_Exercise prompt_. Give back the data below exactly, with every line kept the same.

(Saved data entries)
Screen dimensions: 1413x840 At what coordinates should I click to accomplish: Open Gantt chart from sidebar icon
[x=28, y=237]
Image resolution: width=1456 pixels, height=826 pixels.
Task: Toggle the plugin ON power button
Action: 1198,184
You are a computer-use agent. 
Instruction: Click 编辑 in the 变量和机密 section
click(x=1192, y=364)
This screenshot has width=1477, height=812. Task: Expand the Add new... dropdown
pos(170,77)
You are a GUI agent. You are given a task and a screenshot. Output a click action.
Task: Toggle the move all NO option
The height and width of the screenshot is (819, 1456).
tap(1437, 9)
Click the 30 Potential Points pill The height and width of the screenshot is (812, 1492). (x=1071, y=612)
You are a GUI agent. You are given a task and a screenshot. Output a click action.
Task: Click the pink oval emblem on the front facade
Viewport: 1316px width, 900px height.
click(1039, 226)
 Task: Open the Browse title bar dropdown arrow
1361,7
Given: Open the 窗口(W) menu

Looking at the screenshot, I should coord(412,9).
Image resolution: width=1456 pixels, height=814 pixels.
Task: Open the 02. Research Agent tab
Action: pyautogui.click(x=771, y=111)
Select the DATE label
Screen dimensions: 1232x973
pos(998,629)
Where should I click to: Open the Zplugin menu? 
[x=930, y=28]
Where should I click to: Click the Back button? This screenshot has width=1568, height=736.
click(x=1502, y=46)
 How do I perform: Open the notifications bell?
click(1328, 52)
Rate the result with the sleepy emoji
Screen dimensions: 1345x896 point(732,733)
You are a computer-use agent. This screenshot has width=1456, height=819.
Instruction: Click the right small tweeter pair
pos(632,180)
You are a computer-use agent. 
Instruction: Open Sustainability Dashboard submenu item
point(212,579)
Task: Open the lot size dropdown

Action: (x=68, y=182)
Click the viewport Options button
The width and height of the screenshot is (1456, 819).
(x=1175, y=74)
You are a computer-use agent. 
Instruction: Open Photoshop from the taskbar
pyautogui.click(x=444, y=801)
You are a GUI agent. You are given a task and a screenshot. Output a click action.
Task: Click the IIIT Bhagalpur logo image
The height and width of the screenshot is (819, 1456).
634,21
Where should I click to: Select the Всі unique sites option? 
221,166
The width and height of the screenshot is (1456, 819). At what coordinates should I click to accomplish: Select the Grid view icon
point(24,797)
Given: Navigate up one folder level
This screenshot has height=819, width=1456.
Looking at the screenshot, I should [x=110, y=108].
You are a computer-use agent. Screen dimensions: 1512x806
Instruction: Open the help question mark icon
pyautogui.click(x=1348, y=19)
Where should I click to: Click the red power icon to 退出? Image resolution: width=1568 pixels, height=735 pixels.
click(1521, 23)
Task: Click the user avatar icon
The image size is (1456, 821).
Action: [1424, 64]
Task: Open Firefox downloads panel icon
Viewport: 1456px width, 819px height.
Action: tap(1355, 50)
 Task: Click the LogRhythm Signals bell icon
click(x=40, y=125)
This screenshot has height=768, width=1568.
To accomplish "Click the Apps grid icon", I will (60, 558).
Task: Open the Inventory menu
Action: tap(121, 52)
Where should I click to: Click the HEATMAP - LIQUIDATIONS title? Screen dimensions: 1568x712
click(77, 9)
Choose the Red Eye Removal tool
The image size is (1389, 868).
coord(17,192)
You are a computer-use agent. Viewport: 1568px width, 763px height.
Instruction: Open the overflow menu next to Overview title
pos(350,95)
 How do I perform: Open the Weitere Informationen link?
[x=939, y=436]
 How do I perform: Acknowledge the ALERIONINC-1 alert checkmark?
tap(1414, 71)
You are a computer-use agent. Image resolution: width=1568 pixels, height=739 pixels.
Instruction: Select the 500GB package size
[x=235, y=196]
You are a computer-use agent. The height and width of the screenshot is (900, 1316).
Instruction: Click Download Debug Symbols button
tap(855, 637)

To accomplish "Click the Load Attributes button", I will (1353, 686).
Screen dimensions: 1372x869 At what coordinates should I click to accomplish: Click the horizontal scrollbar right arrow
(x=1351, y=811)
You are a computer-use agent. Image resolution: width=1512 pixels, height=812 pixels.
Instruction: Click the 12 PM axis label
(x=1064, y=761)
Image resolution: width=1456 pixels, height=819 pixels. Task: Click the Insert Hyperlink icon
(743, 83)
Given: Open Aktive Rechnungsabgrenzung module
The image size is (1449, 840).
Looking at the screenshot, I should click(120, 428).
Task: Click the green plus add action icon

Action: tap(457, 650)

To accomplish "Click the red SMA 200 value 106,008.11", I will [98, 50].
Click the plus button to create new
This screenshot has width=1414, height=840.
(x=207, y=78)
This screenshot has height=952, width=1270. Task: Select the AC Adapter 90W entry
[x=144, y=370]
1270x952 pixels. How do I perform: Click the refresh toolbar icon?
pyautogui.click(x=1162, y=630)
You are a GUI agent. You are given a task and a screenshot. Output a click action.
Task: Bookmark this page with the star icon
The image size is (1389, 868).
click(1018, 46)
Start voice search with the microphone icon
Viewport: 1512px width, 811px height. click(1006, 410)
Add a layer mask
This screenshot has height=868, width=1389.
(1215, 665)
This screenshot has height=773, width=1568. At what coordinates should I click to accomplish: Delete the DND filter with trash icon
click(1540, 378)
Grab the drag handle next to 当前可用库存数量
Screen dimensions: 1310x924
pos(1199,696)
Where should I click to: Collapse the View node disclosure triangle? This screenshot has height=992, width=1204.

_Reply to the task_.
Screen dimensions: 1413x840 At what coordinates should I click to accomplish: Open Gantt chart from sidebar icon
[x=28, y=237]
Image resolution: width=1456 pixels, height=826 pixels.
Task: Toggle the plugin ON power button
Action: 1198,184
You are a computer-use agent. 
Instruction: Click 编辑 in the 变量和机密 section
click(x=1192, y=364)
This screenshot has width=1477, height=812. Task: Expand the Add new... dropdown
pos(170,77)
You are a GUI agent. You are given a task and a screenshot. Output a click action.
Task: Toggle the move all NO option
The height and width of the screenshot is (819, 1456).
tap(1437, 9)
Click the 30 Potential Points pill The height and width of the screenshot is (812, 1492). (x=1071, y=612)
You are a GUI agent. You are given a task and a screenshot. Output a click action.
Task: Click the pink oval emblem on the front facade
Viewport: 1316px width, 900px height.
click(1039, 226)
 Task: Open the Browse title bar dropdown arrow
1361,7
Given: Open the 窗口(W) menu

Looking at the screenshot, I should coord(412,9).
Image resolution: width=1456 pixels, height=814 pixels.
Task: Open the 02. Research Agent tab
Action: pyautogui.click(x=771, y=111)
Select the DATE label
Screen dimensions: 1232x973
pos(998,629)
Where should I click to: Open the Zplugin menu? 
[x=930, y=28]
Where should I click to: Click the Back button? This screenshot has width=1568, height=736.
click(x=1502, y=46)
 How do I perform: Open the notifications bell?
click(1328, 52)
Rate the result with the sleepy emoji
Screen dimensions: 1345x896 point(732,733)
You are a computer-use agent. This screenshot has width=1456, height=819.
Instruction: Click the right small tweeter pair
pos(632,180)
You are a computer-use agent. 
Instruction: Open Sustainability Dashboard submenu item
point(212,579)
Task: Open the lot size dropdown

Action: (x=68, y=182)
Click the viewport Options button
The width and height of the screenshot is (1456, 819).
(x=1175, y=74)
You are a computer-use agent. 
Instruction: Open Photoshop from the taskbar
pyautogui.click(x=444, y=801)
You are a GUI agent. You are given a task and a screenshot. Output a click action.
Task: Click the IIIT Bhagalpur logo image
The height and width of the screenshot is (819, 1456).
634,21
Where should I click to: Select the Всі unique sites option? 
221,166
The width and height of the screenshot is (1456, 819). At what coordinates should I click to accomplish: Select the Grid view icon
point(24,797)
Given: Navigate up one folder level
This screenshot has height=819, width=1456.
Looking at the screenshot, I should [x=110, y=108].
You are a computer-use agent. Screen dimensions: 1512x806
Instruction: Open the help question mark icon
pyautogui.click(x=1348, y=19)
Where should I click to: Click the red power icon to 退出? Image resolution: width=1568 pixels, height=735 pixels.
click(1521, 23)
Task: Click the user avatar icon
The image size is (1456, 821).
Action: [1424, 64]
Task: Open Firefox downloads panel icon
Viewport: 1456px width, 819px height.
Action: tap(1355, 50)
 Task: Click the LogRhythm Signals bell icon
click(x=40, y=125)
This screenshot has height=768, width=1568.
To accomplish "Click the Apps grid icon", I will (60, 558).
Task: Open the Inventory menu
Action: tap(121, 52)
Where should I click to: Click the HEATMAP - LIQUIDATIONS title? Screen dimensions: 1568x712
click(77, 9)
Choose the Red Eye Removal tool
The image size is (1389, 868).
coord(17,192)
You are a computer-use agent. Viewport: 1568px width, 763px height.
Instruction: Open the overflow menu next to Overview title
pos(350,95)
 How do I perform: Open the Weitere Informationen link?
[x=939, y=436]
 How do I perform: Acknowledge the ALERIONINC-1 alert checkmark?
tap(1414, 71)
You are a computer-use agent. Image resolution: width=1568 pixels, height=739 pixels.
Instruction: Select the 500GB package size
[x=235, y=196]
You are a computer-use agent. The height and width of the screenshot is (900, 1316).
Instruction: Click Download Debug Symbols button
tap(855, 637)

To accomplish "Click the Load Attributes button", I will (1353, 686).
Screen dimensions: 1372x869 At what coordinates should I click to accomplish: Click the horizontal scrollbar right arrow
(x=1351, y=811)
You are a computer-use agent. Image resolution: width=1512 pixels, height=812 pixels.
Instruction: Click the 12 PM axis label
(x=1064, y=761)
Image resolution: width=1456 pixels, height=819 pixels. Task: Click the Insert Hyperlink icon
(743, 83)
Given: Open Aktive Rechnungsabgrenzung module
The image size is (1449, 840).
Looking at the screenshot, I should click(120, 428).
Task: Click the green plus add action icon

Action: tap(457, 650)

To accomplish "Click the red SMA 200 value 106,008.11", I will [98, 50].
Click the plus button to create new
This screenshot has width=1414, height=840.
(x=207, y=78)
This screenshot has height=952, width=1270. Task: Select the AC Adapter 90W entry
[x=144, y=370]
1270x952 pixels. How do I perform: Click the refresh toolbar icon?
pyautogui.click(x=1162, y=630)
You are a GUI agent. You are given a task and a screenshot. Output a click action.
Task: Bookmark this page with the star icon
The image size is (1389, 868).
click(1018, 46)
Start voice search with the microphone icon
Viewport: 1512px width, 811px height. click(1006, 410)
Add a layer mask
This screenshot has height=868, width=1389.
(1215, 665)
This screenshot has height=773, width=1568. At what coordinates should I click to accomplish: Delete the DND filter with trash icon
click(1540, 378)
Grab the drag handle next to 当前可用库存数量
Screen dimensions: 1310x924
pos(1199,696)
Where should I click to: Collapse the View node disclosure triangle? This screenshot has height=992, width=1204.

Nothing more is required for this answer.